If I could save Earth in a bottle

This weekend, I went shopping at Target with a couple of friends. Driving back home, I found that the cashier had placed in my bag a little brochure of different merchandise his store deemed environmentally conscious. One ad in particular caught my attention: It was for a new, more “eco-friendly” variety of bottled water, packaged with thinner plastic. By purchasing this product, the ad copy indicated, consumers can create a healthier world, and ultimately save the planet.

This is a very misleading ad. Its ridiculous premise confounds discourse on environmental responsibility, thus enabling destructive behavior. Though the advertisement acknowledges that disposable plastic is bad for the environment, it implies that plastic’s production and consumption in smaller quantities is good. This is paradoxical: by using thinner water bottles you are not saving the planet. You’re still hurting it—just not quite as much.

I don’t want to downplay the value of designs that cut down on waste. To scoff at the innovation of the water bottle would be the same as denouncing hybrid vehicles since they still use gasoline. Both are great examples of transitional technology and design, but neither are the ultimate solutions to our environmental woes. They are buffers and stepping-stones towards real and permanent solutions that give us time to make deeper change.

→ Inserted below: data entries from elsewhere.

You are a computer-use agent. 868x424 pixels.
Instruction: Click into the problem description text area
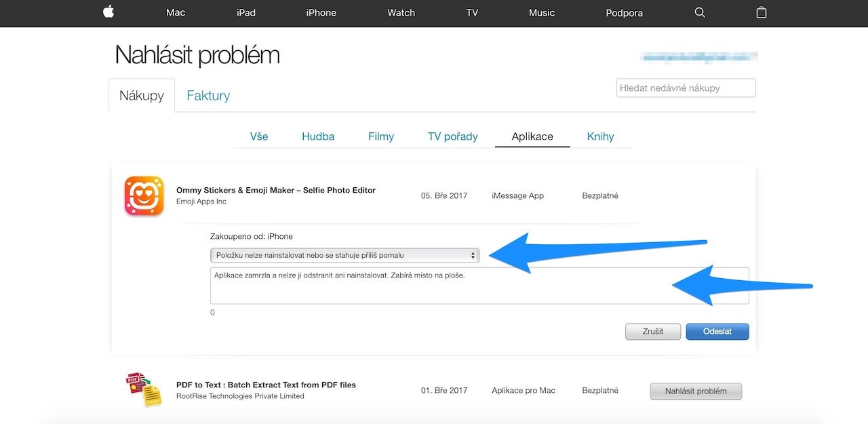[x=479, y=286]
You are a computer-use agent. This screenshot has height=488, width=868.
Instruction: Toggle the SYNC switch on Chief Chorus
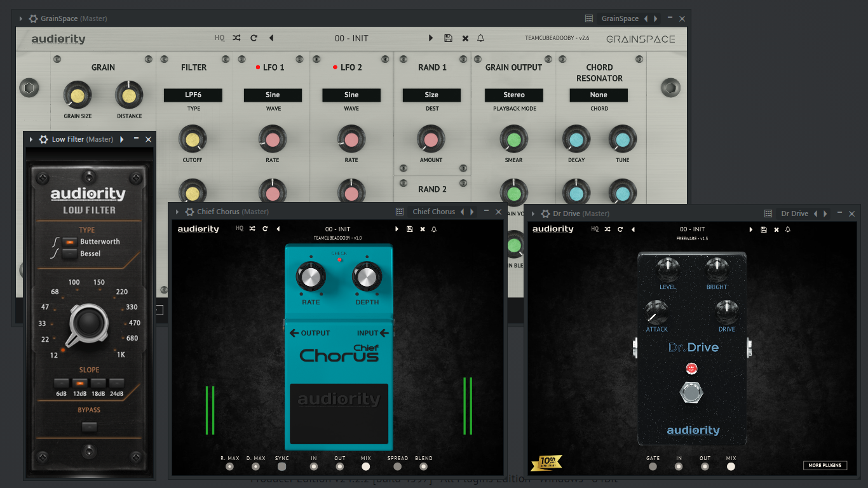coord(282,466)
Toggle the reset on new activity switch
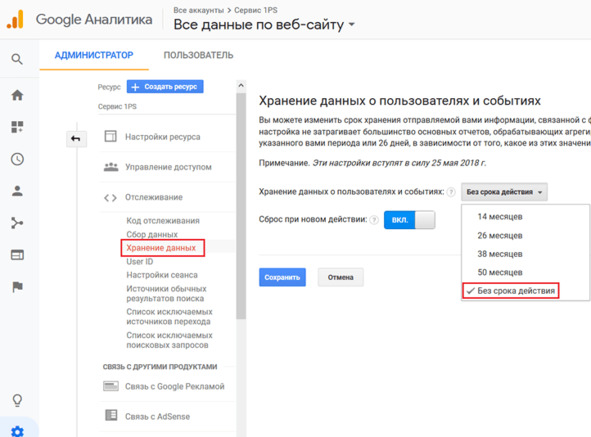 [x=409, y=220]
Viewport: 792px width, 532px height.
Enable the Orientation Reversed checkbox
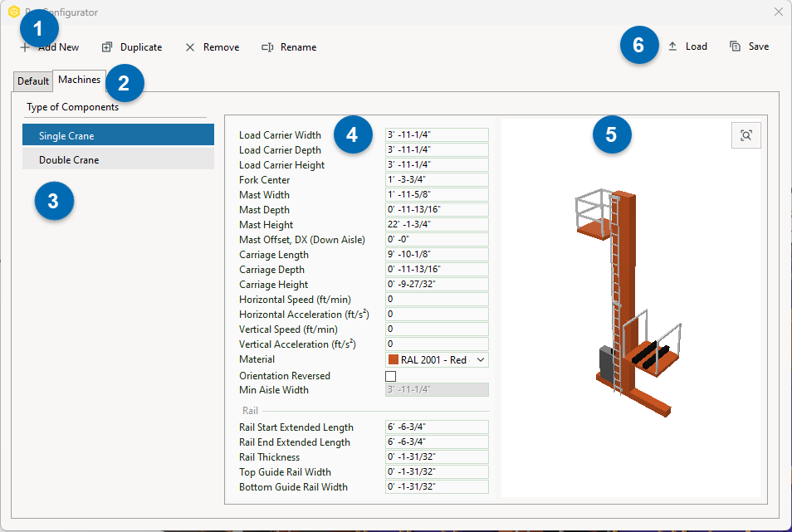(x=390, y=376)
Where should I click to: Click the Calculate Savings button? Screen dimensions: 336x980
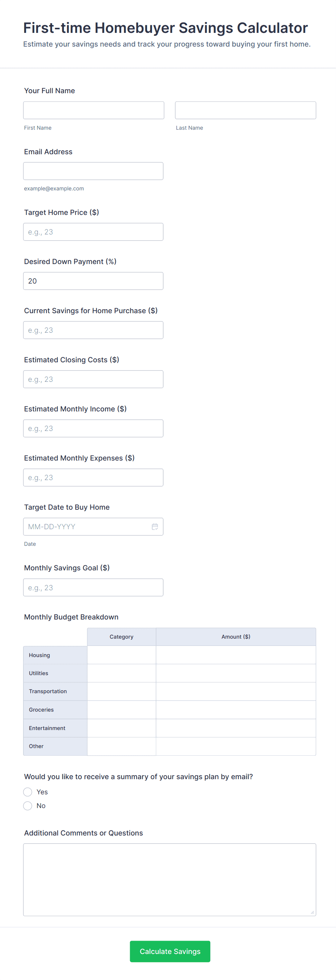[x=170, y=951]
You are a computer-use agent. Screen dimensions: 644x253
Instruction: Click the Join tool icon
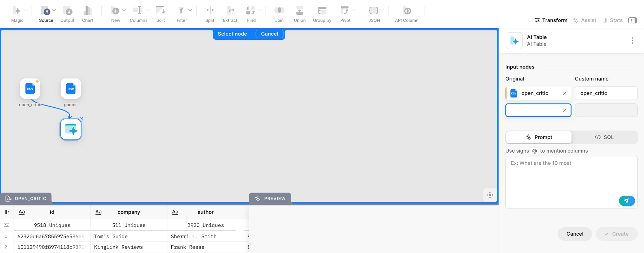coord(279,11)
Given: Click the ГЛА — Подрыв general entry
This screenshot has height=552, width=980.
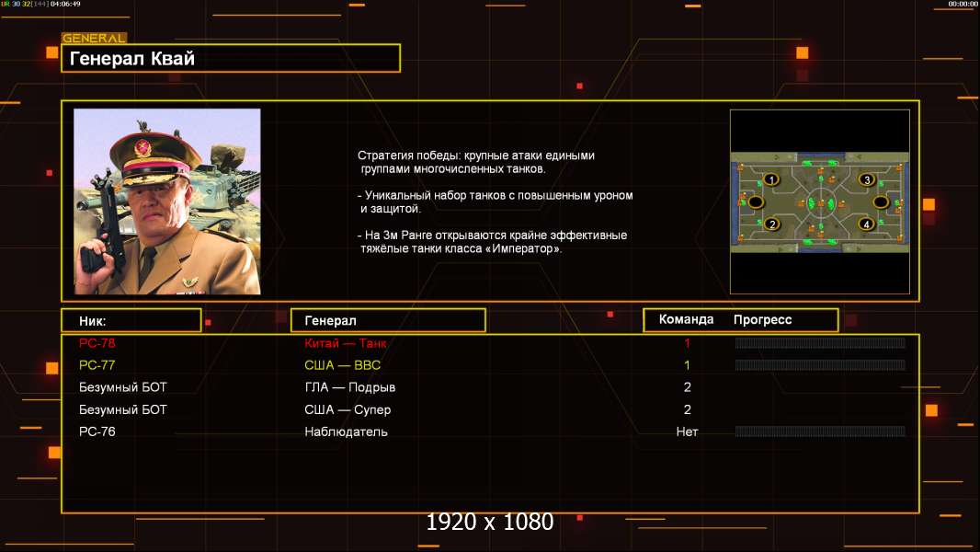Looking at the screenshot, I should (x=350, y=387).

So when I look at these new water bottles, I see a sound design, but a branding that is reckless in its message. When advertising these transitional technologies, some level of “sexying up” the benefits—a bit of creative license—is understandable; After all, consumers should go with quasi-eco options rather than their more destructive counterparts. But the branding becomes counterproductive when it uses innovative design to encourage the same destructive behavior that the design attempted to moderate. The ultimate goal is not to use better water bottles, nor to merely use less. To actually “save the planet” we’d need to find a way to not use them at all.